« Longtemps je e suis couché de bonne heure ». Le début des sept tomes de À la recherche du temps perdu de Marcel Proust. Un roman et ses 3000 pages qui ont résisté aux tentatives de mise sur scène. Joseph Losey, Luchino Visconti ou Volker Schlöndorff l’ont appris à leur dépend, en n’arrivant pas au bout du projet ou en ne convainquant pas grand monde. Dans l’interview qu’il nous a accordé, Krzysztof Warlikowski nous expliquait d’ailleurs que « faire une adaptation de À la recherche du temps perdu est une activité complètement sans intérêt. Le roman de Proust est un texte complètement à part, un texte inadaptable ».
Dans « Les français », le metteur en scène polonais choisi une autre approche de ce texte. Plutôt qu’une adaptation, c’est une circulation dans le souvenir de la lecture de Proust que Krzysztof Warlikowski a proposé au public du Parvis mardi et mercredi. Un spectacle dans lequel on retrouve bien les personnages imaginés par Proust, Charles Swann, Oriane de Guermantes, le Baron de Charlus ou Robert de Saint-Loup. Mais Krzysztof Warlikowski nous propose de le suivre dans un récit qui échappe à la narration de Proust pour s’intéresser à l’atmosphère du roman et à la sensibilité de Proust à l’époque qu’il traverse. Celle d’une société qui rejette tout ce qui ne lui ressemble pas, juif et homosexuels comme le sont les personnages de La recherche. Une montée des intolérances en Europe quelques années avant la première guerre mondiale qui résonne avec notre Europe, gagnée par la tentation de l’extrême droite et de la fermeture de ses frontières.

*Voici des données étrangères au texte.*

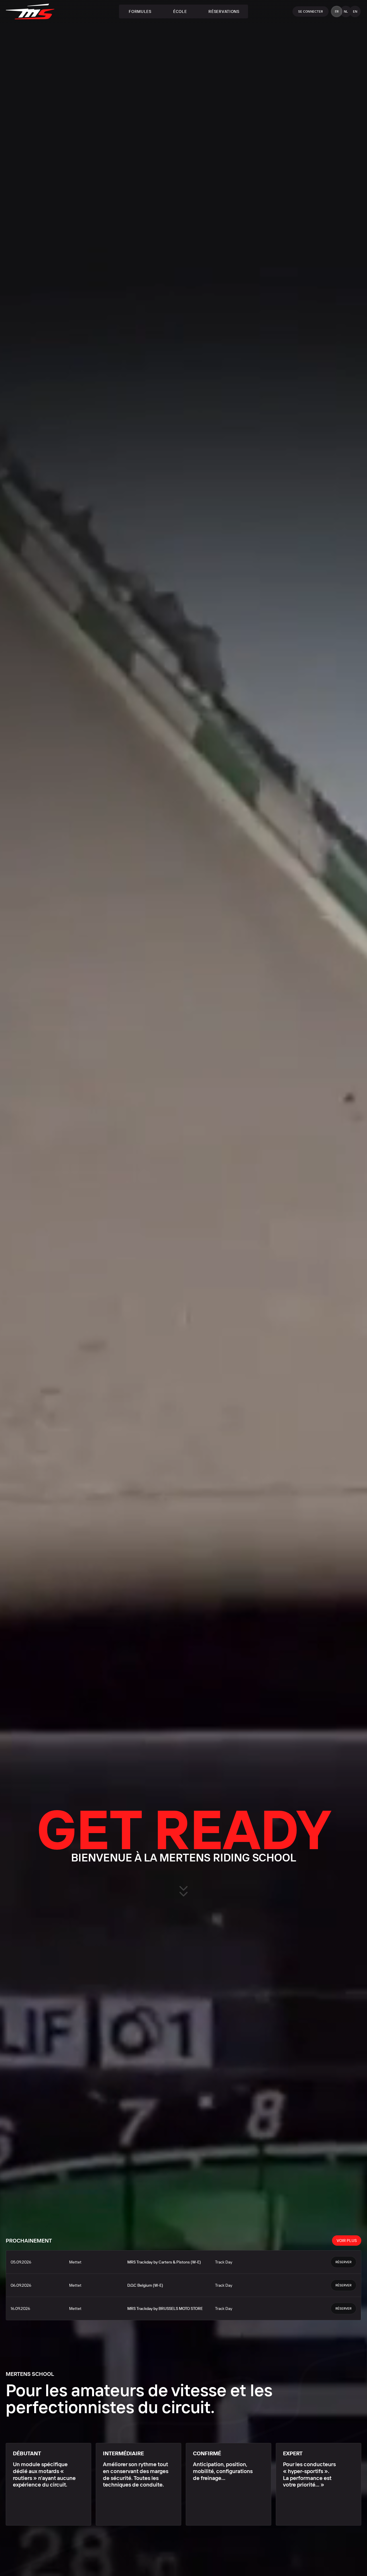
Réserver (343, 2262)
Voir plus (347, 2240)
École (180, 11)
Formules (140, 11)
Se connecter (310, 11)
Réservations (223, 11)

Il suffit d’un peu de temps pour se souvenir de qu’on put lire de l’œuvre de Proust, de s’accommoder au texte polonais traduit au-dessus de la scène et on se laisse véritablement happer par cette superbe circulation au rythme si particulier de La recherche. Après quatre heures et demie de spectacle, le public reste comme assommé par la puissance du spectacle et de l’interprétation de la quinzaine de comédiens. Bien enfoncé dans son siège au fond de la salle, Krzysztof Warlikowski peut sourire. Son pari est brillamment gagné.